Промучившись так около двух недель на хозяйском столе, утоляя дефицит питания чем ни попало, но с двойным ущербом для кармана, я наконец решился по совету товарищей абонироваться на месяц в трактире. Предстояла, однако же, трудность выбора. В одном из них, предназначенных исключительно для учащейся братии, абонемент был три талера в месяц, то есть по три Silbergroschen за обед. В другом, Unter den Linden, абонировались за пять талеров (по пять Silbergroschen за обед); и в том, и в другом абонемент имел право выбирать три кушанья. После многих колебаний я избрал абонементом Unter den Linden.
От водянистого супа, однако же, я и тут не ушел; только он тут явился под французским наименованием: bouillon clair
[321]. И вот, тарелка этого чистейшего водяного раствора, кусок bњuf a la mode или Rindenbrust naturel
[322] и порция Mehlspeise
[323] с ягодным соком составляли мой обед в течение целого месяца и более.
Так как я был всегда худощав, то не знаю, можно ли было заметить истощение тела от недостаточного питания; я чувствовал, однако же, ежедневно к вечеру, набегавшись от старого анатомического театра (за Garnisonkirche) и Charitй и оттуда в Ziegelstrasse, неудержимую потребность еды, и удовлетворял ее разною дрянью вроде лимбургского сыра, колбасы и т. п., как наименее бившей по карману. Так я рассчитывал пробиться до конца семестра; но суждено было не то.
Однажды я иду в комод за деньгами, вынимаю бумажник, смотрю – не верю глазам: пачка прусских ассигнаций в пять талеров, еще не так давно довольно пузастая и тем поддерживавшая во мне надежду, показалась мне необыкновенно исхудавшею. Я принимаюсь считать, и, Боже мой, что же это такое? Мне так не хватит и на два месяца, а до конца августа – еще три, да сверх того я должен еще внести за privatissimum у профессора Шлемма. Как же я мог так ошибиться в расчете? А считал ли я всякий день, что расходовал, поверял ли отложенные в бумажнике деньги, и когда их поверял? Вел ли хоть какую-нибудь приходно-расходную тетрадь? Нет, нет и нет. А между тем я наверное знаю или, лучше, чувствую, что обворован.

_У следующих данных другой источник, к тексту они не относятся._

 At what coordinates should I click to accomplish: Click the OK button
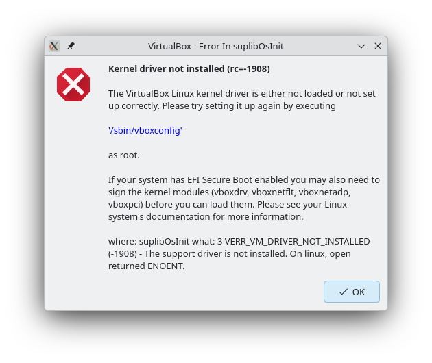(x=352, y=292)
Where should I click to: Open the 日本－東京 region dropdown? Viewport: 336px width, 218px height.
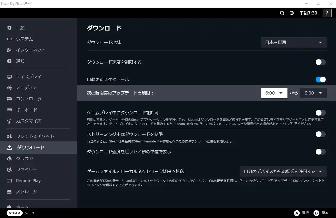[294, 42]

Входя нечаянно в свою комнату, я не раз видел, что будущий Berliner Louis шлялся в ней непрошенный и бывал вблизи комода. Замок комода оказался также не запертым хорошо. Я позвал хозяйку и объявил ей о пропаже денег. Она взбудоражилась, раз десять прокричала: «Kreutz Donnerwetter!», отвергала всякое малейшее подозрение на своего сынишку. Объявили полиции. Но где доказательства, что пропажа действительно существовала? Поговорили, покричали, побранились, тем и кончилось. Что тут делать? Я крепко призадумался, начал остаток уцелевших денег носить постоянно с собою, сократил еще более мелочные расходы; но все это, я видел ясно, не даст мне средств к жизни до конца семестра.

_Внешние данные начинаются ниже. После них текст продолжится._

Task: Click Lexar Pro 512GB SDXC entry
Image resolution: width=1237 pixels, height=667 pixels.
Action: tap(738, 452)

Иду к Garnisonkirche, в анатомический (старый) театр, чтобы уплатить, пока еще есть деньги, профессору Шлемму за privatissimum (хирургические операции над трупами). Смотрю и вижу там несколько знакомое лицо, узнавшее и меня.
Это студент Дерптского университета, сын богатого петербургского аптекаря, старика Штрауха.